Some laser treatments can also help to reduce the prominence of sunspots on the neck, chest and hands, Solomon said.
She also suggested retinol, particularly for treating fine lines and wrinkles.
“Retinol products have been used for decades, working to reduce the appearance of fine lines and wrinkles,” she said. “However, due to their photoreactive nature, they can make your skin more susceptible to sun damage, so they’re usually not recommended in the summertime.”
Howe lands somewhere in the middle. He referred to enzymes called photolyases, which are found in almost all living organisms that have exposure to sunlight (humans don’t have them, unfortunately). Humans do have a type of enzyme that helps repair DNA damage, but it’s not nearly as effective as the enzyme found in other species.
To provide some context, Howe pointed to Neova DNA Damage Control Active SPF 43 sunscreen, which contains plankton-derived photolyase as an example. According to the sunscreen’s manufacturer, the product claims to repair DNA damage from UV rays, Howe said.
“If photolyases work ― and I’m not sure they do ― then they repair damage just as it first occurs,” Howe added. “Such instant DNA repair might theoretically prevent the development of skin cancers.”
Tretinoin (a vitamin A derivative like retinol, known by the brand name Retin-A) has traditionally been used to repair photo-damage, Howe added, explaining that is it “well-known to stimulate the formation of new collagen in sun-damaged skin.”
Lamb was least convinced by the possibility of truly reversing sun damage. In her opinion, the answer to our burning question is, “The best way to reverse sun damage is to stay away from the sun in the first place,” she said, noting that certain antioxidants and products like retinol can help with collagen production.
But sometimes, Lamb said, the damage caused from years of sun exposure with little or no protection could result in skin cells that have been so damaged they aren’t repairable.
Sun protection is truly key to preventing sun damage.
But you already know that.
Instead of trying to find a way to reverse damage that’s been done, it’s important to focus on prevention. First and foremost, you can protect yourself from the sun with sunscreen and avoid its harsh rays during peak hours (typically from 10 a.m. to 4 p.m.).
“Being that person who sits in the shade and walks on the shady side of the street will reap benefits in the mirror!” Solomon said.

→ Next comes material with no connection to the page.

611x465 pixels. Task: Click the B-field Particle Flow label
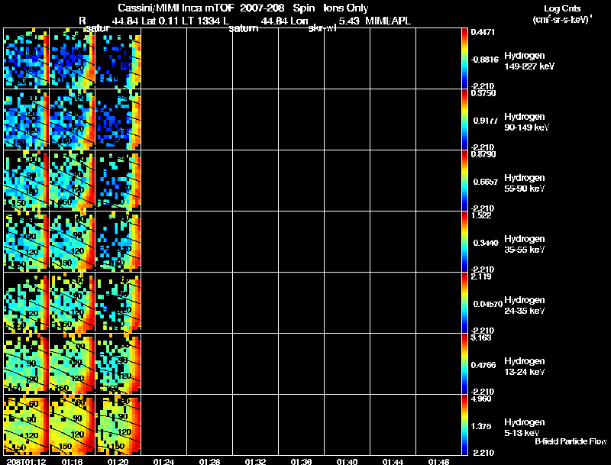click(570, 441)
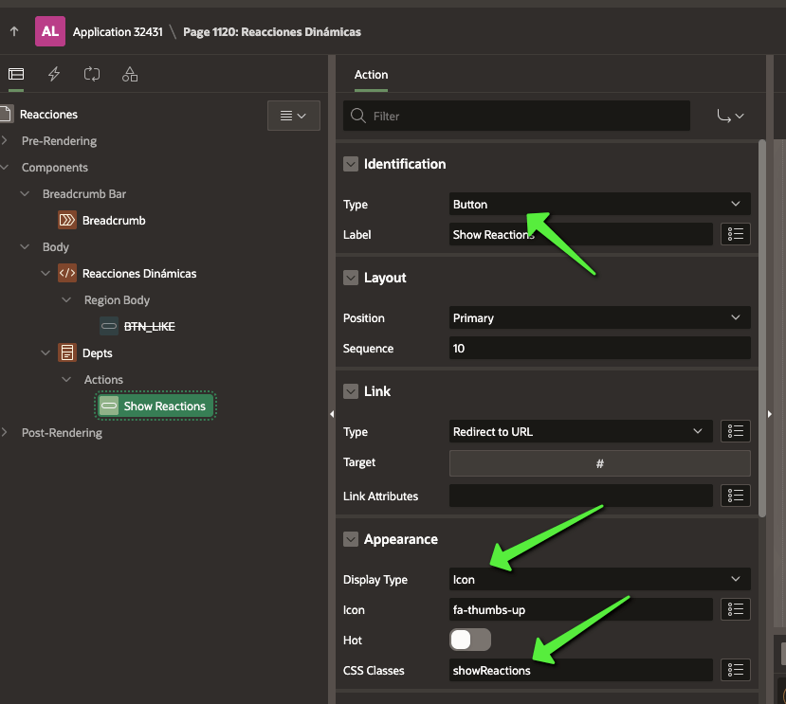786x704 pixels.
Task: Collapse the Breadcrumb Bar tree node
Action: pos(25,194)
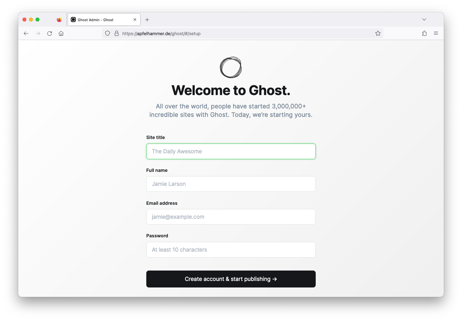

According to Solomon, protecting your skin from the sun not only protects from future damage, “but a study in 2016 showed that over the course of a year, subjects who applied sunscreen daily showed significant improvement in clinical markers of sun damage,” like texture and tone.

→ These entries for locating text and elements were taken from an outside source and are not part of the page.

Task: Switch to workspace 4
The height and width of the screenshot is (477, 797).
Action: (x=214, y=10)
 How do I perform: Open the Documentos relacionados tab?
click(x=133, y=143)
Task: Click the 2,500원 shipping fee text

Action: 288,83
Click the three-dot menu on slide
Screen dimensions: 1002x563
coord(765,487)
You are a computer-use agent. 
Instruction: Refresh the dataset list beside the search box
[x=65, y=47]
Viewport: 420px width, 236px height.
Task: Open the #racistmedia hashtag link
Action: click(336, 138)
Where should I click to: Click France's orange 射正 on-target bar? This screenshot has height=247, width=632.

Solomon said she always recommends that people use a broad-spectrum sunscreen (here are some of our editors’ favorites for your face) with an SPF of at least 50 and emphasized that it should be reapplied every 80 minutes for best results. She also suggested using UV shields for your car window if you drive a lot as well as UV protective clothing or laundry treatments.
Finally, she said, it’s important to consider your diet as well, as antioxidant-rich foods can “help your skin immeasurably,” especially in terms of fighting free radical and UV damage, Solomon said. Some key antioxidants to look out for are lycopene, which is found in cooked tomatoes and in watermelon, beta carotene, which is found in spinach and cantaloupe, omega-3, present in nuts, seeds and salmon, and catechin EGCG, which is in green tea.
“It is all rather yummy and makes you feel and look good,” she told HuffPost. “These foods need to be incorporated into a regular diet. Some take several weeks to work, but they do!”